— start of Supplied data —
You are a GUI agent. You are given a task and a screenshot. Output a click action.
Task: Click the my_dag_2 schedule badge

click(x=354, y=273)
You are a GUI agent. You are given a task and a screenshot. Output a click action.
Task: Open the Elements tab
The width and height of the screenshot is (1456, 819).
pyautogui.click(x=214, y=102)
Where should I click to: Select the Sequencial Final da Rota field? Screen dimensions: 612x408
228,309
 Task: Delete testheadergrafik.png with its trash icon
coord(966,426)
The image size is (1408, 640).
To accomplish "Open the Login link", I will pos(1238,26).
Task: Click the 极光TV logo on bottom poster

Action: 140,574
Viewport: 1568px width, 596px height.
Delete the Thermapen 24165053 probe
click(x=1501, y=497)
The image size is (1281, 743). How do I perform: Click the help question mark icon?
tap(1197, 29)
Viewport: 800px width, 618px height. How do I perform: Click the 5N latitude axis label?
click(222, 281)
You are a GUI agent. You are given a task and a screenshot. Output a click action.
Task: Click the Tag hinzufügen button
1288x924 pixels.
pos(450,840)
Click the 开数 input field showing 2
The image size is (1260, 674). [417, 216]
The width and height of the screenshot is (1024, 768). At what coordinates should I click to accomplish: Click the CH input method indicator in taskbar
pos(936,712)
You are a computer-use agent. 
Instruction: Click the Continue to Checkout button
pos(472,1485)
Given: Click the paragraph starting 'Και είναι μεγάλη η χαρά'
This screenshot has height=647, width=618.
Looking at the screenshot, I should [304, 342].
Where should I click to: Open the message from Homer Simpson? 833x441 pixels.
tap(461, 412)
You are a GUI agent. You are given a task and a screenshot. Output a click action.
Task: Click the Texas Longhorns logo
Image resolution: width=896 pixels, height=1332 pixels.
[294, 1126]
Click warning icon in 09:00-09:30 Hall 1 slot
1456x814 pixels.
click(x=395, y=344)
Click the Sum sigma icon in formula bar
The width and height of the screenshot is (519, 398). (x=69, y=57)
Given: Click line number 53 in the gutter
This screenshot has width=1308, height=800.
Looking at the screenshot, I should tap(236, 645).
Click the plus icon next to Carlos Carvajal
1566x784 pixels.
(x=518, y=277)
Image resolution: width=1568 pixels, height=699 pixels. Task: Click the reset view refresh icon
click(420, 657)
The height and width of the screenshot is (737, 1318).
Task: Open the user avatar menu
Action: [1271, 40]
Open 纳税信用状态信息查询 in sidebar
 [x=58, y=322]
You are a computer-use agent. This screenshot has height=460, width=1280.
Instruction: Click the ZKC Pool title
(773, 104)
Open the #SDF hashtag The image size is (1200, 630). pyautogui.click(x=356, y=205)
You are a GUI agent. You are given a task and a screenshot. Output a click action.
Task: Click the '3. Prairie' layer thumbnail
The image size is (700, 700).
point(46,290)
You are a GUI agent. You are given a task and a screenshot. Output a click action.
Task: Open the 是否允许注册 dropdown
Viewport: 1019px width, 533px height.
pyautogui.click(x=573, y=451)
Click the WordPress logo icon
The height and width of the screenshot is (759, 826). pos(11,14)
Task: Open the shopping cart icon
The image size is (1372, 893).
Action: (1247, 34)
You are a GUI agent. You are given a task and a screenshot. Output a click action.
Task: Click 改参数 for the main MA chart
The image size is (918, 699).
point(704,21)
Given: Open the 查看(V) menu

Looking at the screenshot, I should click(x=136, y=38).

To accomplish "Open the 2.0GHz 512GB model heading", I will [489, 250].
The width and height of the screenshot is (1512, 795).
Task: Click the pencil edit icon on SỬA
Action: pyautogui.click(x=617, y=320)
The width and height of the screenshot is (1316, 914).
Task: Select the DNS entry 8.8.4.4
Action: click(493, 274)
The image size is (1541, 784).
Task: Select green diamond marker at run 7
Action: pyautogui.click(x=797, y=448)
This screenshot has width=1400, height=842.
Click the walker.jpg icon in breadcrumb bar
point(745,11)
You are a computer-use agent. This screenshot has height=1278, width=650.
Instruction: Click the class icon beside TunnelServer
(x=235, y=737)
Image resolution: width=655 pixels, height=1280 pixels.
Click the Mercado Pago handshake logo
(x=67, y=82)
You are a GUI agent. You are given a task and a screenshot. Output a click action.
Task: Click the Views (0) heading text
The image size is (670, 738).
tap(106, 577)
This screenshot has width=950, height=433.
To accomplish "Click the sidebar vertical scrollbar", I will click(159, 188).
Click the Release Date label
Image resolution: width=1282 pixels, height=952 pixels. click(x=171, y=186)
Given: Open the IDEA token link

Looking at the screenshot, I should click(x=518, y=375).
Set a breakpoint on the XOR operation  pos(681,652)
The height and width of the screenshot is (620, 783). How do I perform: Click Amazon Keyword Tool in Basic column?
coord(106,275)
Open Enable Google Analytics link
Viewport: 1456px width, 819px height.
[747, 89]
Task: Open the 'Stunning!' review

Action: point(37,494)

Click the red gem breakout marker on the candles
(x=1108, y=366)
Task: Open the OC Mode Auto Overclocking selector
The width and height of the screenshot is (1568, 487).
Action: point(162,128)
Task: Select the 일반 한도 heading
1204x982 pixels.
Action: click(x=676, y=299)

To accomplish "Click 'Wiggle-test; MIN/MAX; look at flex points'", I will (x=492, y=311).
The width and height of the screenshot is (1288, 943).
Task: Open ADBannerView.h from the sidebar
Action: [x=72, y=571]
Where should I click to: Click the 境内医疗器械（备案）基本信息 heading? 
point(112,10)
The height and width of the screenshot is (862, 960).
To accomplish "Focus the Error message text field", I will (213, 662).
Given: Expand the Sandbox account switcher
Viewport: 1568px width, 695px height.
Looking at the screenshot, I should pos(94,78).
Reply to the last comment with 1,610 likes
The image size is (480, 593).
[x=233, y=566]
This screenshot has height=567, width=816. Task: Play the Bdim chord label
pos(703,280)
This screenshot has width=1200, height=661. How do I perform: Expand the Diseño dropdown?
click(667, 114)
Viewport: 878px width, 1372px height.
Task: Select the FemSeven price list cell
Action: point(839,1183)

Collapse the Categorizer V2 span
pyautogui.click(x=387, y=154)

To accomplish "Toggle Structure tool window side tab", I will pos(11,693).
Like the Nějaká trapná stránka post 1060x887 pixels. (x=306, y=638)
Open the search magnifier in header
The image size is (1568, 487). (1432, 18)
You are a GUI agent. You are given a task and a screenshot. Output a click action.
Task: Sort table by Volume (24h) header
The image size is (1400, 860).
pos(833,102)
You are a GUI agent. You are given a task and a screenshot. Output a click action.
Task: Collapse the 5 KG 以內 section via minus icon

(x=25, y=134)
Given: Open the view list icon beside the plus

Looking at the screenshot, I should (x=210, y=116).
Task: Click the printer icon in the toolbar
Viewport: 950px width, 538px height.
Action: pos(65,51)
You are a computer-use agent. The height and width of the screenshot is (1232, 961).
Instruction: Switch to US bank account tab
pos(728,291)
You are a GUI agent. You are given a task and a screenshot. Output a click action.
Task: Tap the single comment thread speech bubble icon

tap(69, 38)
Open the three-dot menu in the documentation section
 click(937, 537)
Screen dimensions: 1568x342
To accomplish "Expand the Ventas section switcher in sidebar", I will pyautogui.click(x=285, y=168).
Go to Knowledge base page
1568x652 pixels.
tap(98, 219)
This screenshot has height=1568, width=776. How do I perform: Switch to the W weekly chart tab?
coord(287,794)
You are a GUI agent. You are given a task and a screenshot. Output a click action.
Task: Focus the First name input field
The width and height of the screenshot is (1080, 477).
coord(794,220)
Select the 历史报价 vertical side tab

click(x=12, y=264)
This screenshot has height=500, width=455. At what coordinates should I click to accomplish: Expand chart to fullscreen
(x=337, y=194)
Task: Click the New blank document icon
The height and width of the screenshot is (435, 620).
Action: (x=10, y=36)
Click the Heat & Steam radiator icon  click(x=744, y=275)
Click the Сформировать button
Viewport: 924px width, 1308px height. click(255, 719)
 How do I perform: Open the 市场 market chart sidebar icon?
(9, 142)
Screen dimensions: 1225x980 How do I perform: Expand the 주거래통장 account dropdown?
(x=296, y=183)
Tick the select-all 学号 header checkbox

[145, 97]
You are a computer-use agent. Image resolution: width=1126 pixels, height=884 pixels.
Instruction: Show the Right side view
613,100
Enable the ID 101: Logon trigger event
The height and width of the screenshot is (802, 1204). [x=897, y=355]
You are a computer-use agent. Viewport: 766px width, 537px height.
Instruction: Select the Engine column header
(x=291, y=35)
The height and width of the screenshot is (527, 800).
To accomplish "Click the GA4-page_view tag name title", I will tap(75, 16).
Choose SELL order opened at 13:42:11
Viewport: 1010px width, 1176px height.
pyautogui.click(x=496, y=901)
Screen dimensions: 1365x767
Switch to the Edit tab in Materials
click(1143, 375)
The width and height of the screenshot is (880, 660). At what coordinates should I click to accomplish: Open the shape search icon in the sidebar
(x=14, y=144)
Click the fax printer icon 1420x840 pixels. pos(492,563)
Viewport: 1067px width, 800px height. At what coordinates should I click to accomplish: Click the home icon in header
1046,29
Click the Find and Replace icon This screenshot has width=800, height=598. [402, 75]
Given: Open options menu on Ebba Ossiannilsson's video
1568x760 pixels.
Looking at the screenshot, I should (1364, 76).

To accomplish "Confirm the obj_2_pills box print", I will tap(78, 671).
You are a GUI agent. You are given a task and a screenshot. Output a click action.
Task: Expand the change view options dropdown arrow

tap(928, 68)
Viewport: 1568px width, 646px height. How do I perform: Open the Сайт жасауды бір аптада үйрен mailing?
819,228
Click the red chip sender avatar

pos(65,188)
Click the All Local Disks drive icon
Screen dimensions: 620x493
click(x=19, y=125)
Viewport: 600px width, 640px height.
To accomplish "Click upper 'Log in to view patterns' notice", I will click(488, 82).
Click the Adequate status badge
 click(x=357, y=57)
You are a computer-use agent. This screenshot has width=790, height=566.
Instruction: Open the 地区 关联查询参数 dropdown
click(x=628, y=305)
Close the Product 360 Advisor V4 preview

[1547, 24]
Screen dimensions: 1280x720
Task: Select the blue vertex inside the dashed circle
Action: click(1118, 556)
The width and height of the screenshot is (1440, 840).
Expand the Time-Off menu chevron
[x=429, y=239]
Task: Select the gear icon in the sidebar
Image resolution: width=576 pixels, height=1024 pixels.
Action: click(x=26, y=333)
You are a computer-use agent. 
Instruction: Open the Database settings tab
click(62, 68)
— end of Supplied data —
## Task directions
Swap "Instruction" for "Command" in the items between the lines holding "Click the Heat" and "will tap(75, 16).", inclusive. Return only those lines with everything else left unchanged.

## Solution for this problem
Click the Heat & Steam radiator icon  click(x=744, y=275)
Click the Сформировать button
Viewport: 924px width, 1308px height. click(255, 719)
 How do I perform: Open the 市场 market chart sidebar icon?
(9, 142)
Screen dimensions: 1225x980 How do I perform: Expand the 주거래통장 account dropdown?
(x=296, y=183)
Tick the select-all 学号 header checkbox

[145, 97]
You are a computer-use agent. Image resolution: width=1126 pixels, height=884 pixels.
Command: Show the Right side view
613,100
Enable the ID 101: Logon trigger event
The height and width of the screenshot is (802, 1204). [x=897, y=355]
You are a computer-use agent. Viewport: 766px width, 537px height.
Command: Select the Engine column header
(x=291, y=35)
The height and width of the screenshot is (527, 800).
To accomplish "Click the GA4-page_view tag name title", I will tap(75, 16).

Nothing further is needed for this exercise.